With this knowledge, the researchers were able to compare each first-generation parent to others of the same sex, and estimate their rate of aging. “So, compared to a 32-year-old man with 75 mutations, we would expect a 40-year-old with the same number of mutations to be aging more slowly,” Cawthon explained. “We’d expect him to die at an older age than the age at which the 32-year-old dies.”

When the scientists analyzed their data they found that mutations began to occur at an accelerating rate during or soon after puberty, suggesting that aging begins in our teens. The study results also found that some young adults acquired mutations at up to three times the rate of others. “Our data suggest that germline mutation accumulation rates in young adults may be a measure of the rate of aging,” they wrote. “ … these data suggest that the rate of aging may vary 3-fold between young adults.”

After adjusting for age, the researchers determined that individuals with the slowest rates of mutation accumulation were likely to live about five years longer than those who accumulated mutations more rapidly. This is a difference comparable to the effects of smoking or lack of physical activity, according to Cawthon. Women with the highest mutation rates also had significantly fewer live births than other women and were more likely to be younger when they gave birth to their last child. This suggested that high rates of mutation affected their fertility.

“Here we have shown that lower sex- and parental-age-adjusted germline mutation rates in young adults are associated with lower all-cause mortality for both sexes, and more liveborn children and older age at last birth for the women,” the authors concluded. “Together, these observations support the hypothesis that aging begins at or soon after puberty, due to a decline in the force of natural selection to maintain robust health once the reproductive phase of life is attained.”

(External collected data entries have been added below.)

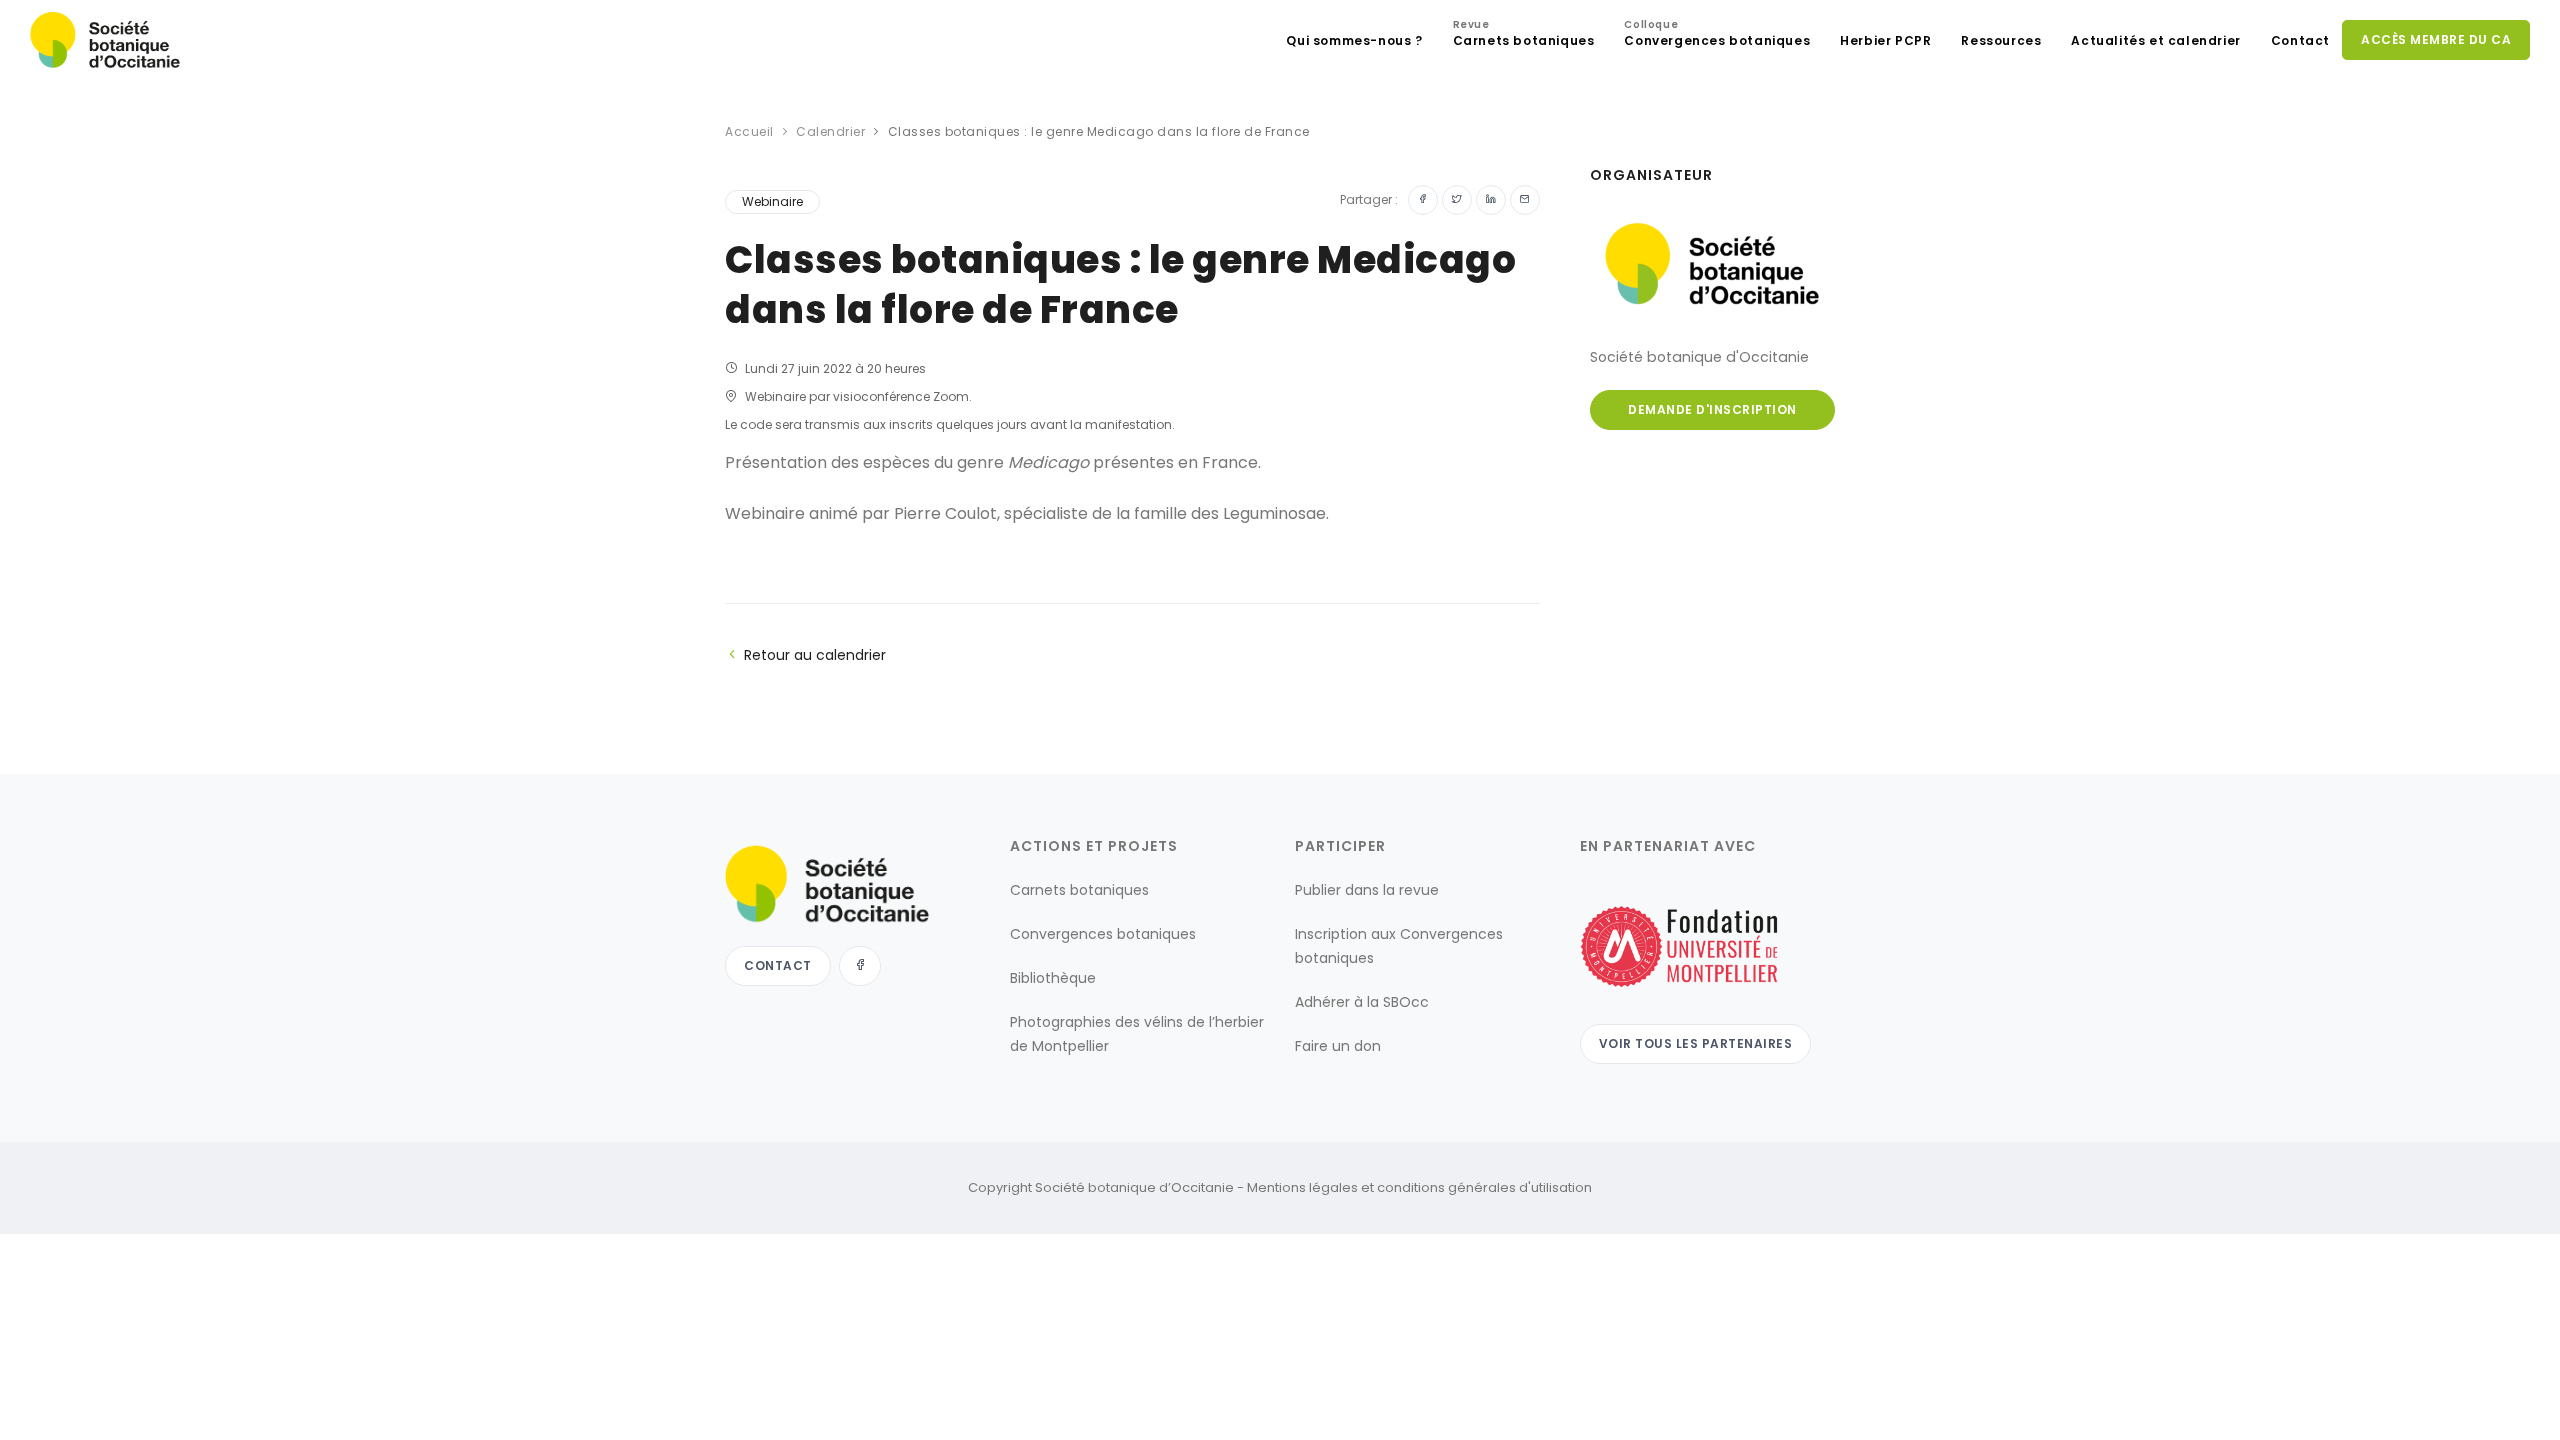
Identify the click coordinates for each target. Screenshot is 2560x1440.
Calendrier (830, 131)
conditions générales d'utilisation (1484, 1187)
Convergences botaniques (1717, 35)
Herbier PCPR (1885, 40)
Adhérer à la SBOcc (1362, 1002)
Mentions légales (1302, 1187)
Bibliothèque (1053, 978)
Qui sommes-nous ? (1354, 40)
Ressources (2001, 40)
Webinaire (772, 201)
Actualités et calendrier (2155, 40)
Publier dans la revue (1367, 890)
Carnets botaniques (1524, 35)
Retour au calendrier (815, 655)
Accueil (749, 131)
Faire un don (1338, 1046)
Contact (2300, 40)
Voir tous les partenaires (1696, 1043)
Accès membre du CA (2436, 39)
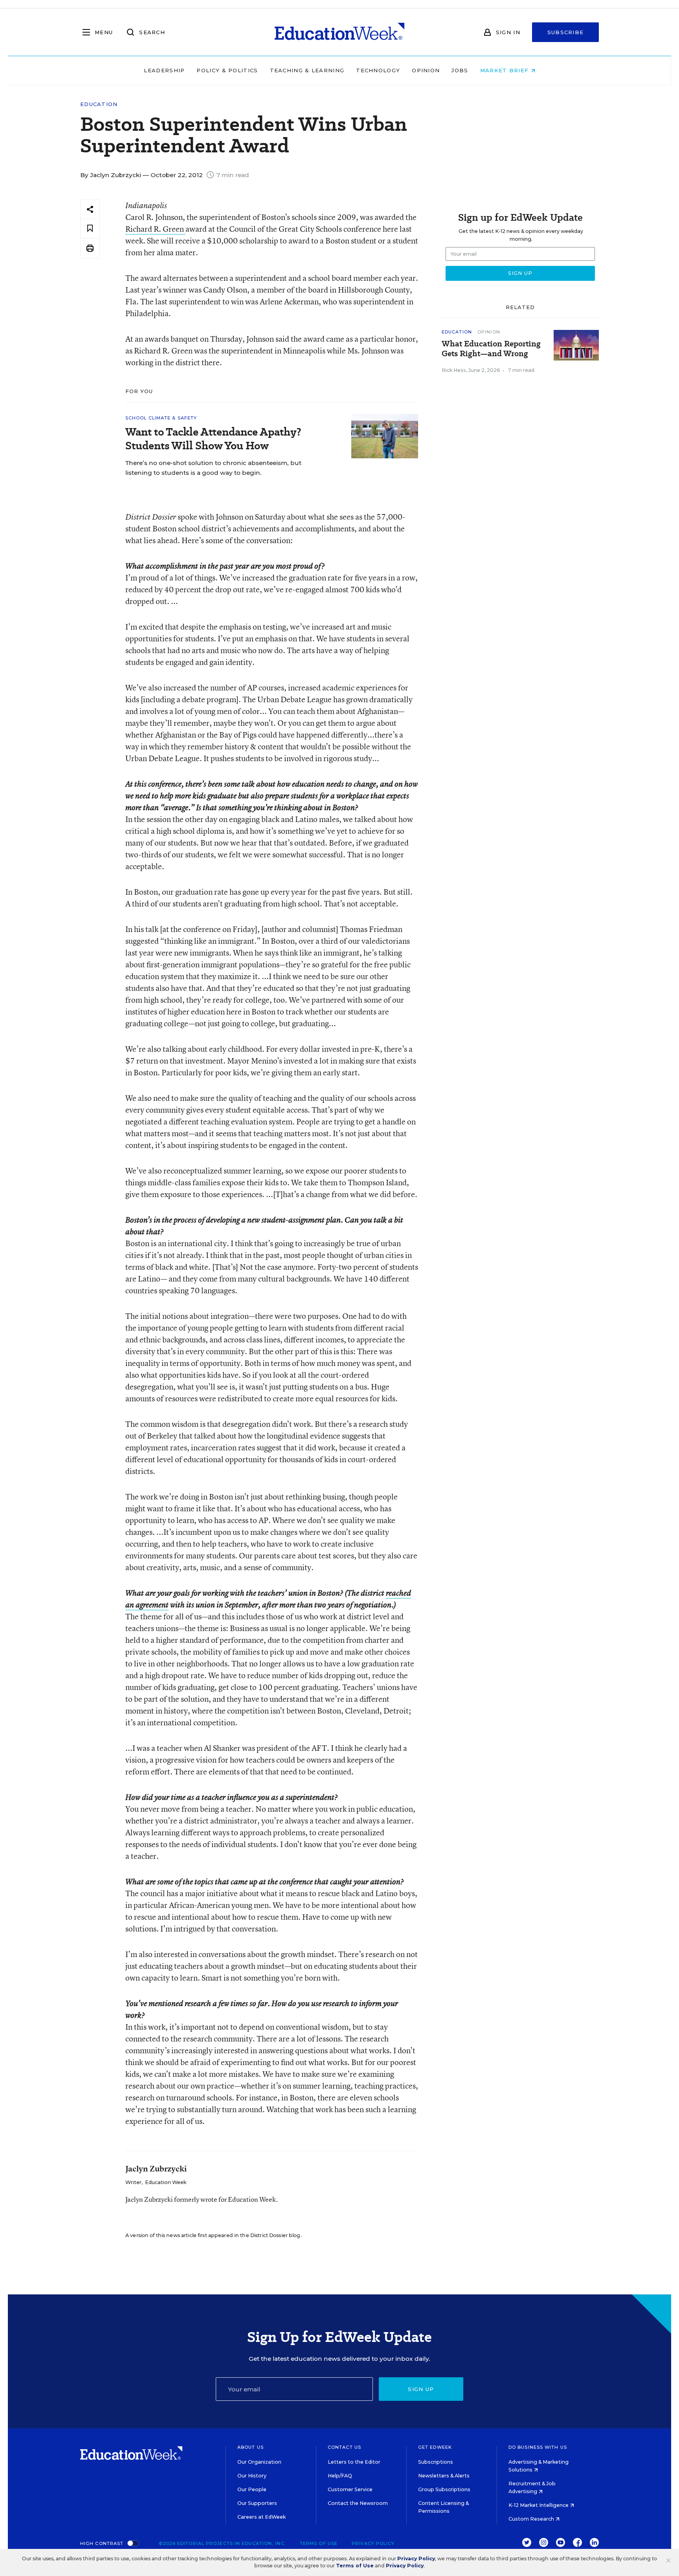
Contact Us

Added Cawthon, “The ability to determine when aging starts, how long women can stay fertile, and how long people can live is an exciting possibility. If we can get to a point where we better understand what sort of developmental biology affecting mutation rates is happening during puberty, then we should be able to develop medical interventions to restore DNA repair and other homeostatic mechanisms back to what they were before puberty. If we could do that, it’s possible people could live and stay healthy much longer.”

The authors further suggested how the new knowledge might be used to benefit health. “Interventions in adults directed toward returning mutation accumulation rates to the negligible or very low levels that may be present prepubertally would be expected to have broad benefits, greatly lowering the risks for multiple aging-related diseases and dramatically extending the human healthspan,” they wrote. “Perhaps a relatively small number of genes that are master regulators of gene networks maintaining genome stability and homeostasis generally are downregulated at puberty, but can be reprogrammed or otherwise coaxed back to their prepubertal levels of activity by a combination of lifestyle, dietary, and/or pharmacological interventions.”